Wenn Facebook Opera kauft

16 Milliarden Dollar hat Facebook mit seinem Börsengang eingenommen. Was machen die jetzt damit? Die Medien machen daraus Meldungen. Das ist fast schon ein Reflex. Und weil das alle so machen, tituliert man die eigene dann gerne exklusiv. Pocket-lint meldet, dass Facebook den Browser-Entwickler Opera kaufen will, versieht dies allerdings noch mit einem Fragezeichen. Der Bericht beruft sich lediglich auf eine Quelle, die selbstverständlich vertrauenswürdig ist und in der Vergangenheit auch immer war. Oder so ähnlich. Aber darum geht es auch gar nicht.

Wer die Welt gerne großräumig vermisst, wird jetzt von einem Facebook-Browser faseln, der gegen Googles Chrome antritt. Blabla. Ich aber kotze, weil ich meine E-Mails bei Opera liegen habe, genaugenommen bei der Operatochter Fastmail.

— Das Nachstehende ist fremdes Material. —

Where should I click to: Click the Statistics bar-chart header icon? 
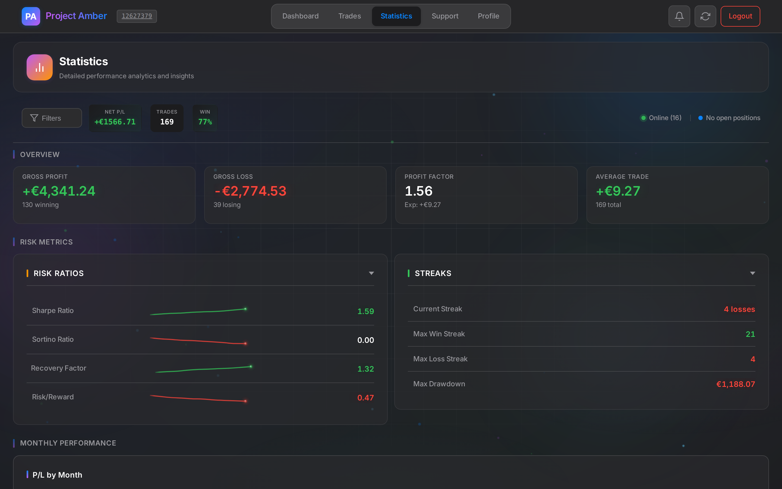(39, 67)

Ich würde bei einem Operakauf durch Facebook sofort meinen E-Mail-Provider wechseln – obwohl ich dort schon für drei Jahre im Voraus bezahlt habe und mir durch ein paar Affiliatelinks auf Netzausfall die Möglichkeit erworben habe, den kostenpflichtigen Account ein paar Jahre darüber hinaus kostenfrei zu nutzen.

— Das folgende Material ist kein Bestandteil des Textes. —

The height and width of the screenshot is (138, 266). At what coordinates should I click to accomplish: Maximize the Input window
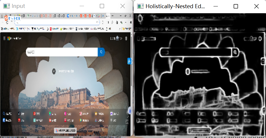tap(102, 6)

Dann habe ich noch meine Adressen bei Fastmail liegen. Google nutzt solche Daten bereits, um Google+ neue Nutzer zuzuführen. Die Datenbasis bei Fastmail dürfte nicht so groß sein, dass sie für Facebook interessant wäre, aber Facebook ist ebenfalls an Adressbüchern interessiert, um einen sozialen Graphen auch von Nichtmitgliedern konstruieren zu können. Facebook weiß bereits viel über Nutzer, die sich gerade angemeldet haben, ohne dass bereits eigene Daten eingegeben wurden.

Viel, viel Zeit

An diese Daten gelangt Facebook nicht nur durch Nutzer, die ihre Adressbücher bewusst hochladen, um möglichst viele Verbindungsmöglichkeiten zu finden, auch einige Apps auf dem Smartphone gewähren Facebook einen Blick auf die Handydaten. Die mobilen Geräte werden immer wichtiger, um kontinuierlich Daten zu sammeln. Die gelegentliche Sitzung am Desktoprechner reicht schon längst nicht mehr aus. Mit einem Kauf von Opera würden auch die Handybrowser Opera Mini und Opera Mobile in die Hände von Facebook fallen. Auch das fände ich bedauerlich, da ich auf einigen Geräten den Opera Mini nutze. Aber es gibt durchaus Alternativen. Der Wechsel wäre kein Problem.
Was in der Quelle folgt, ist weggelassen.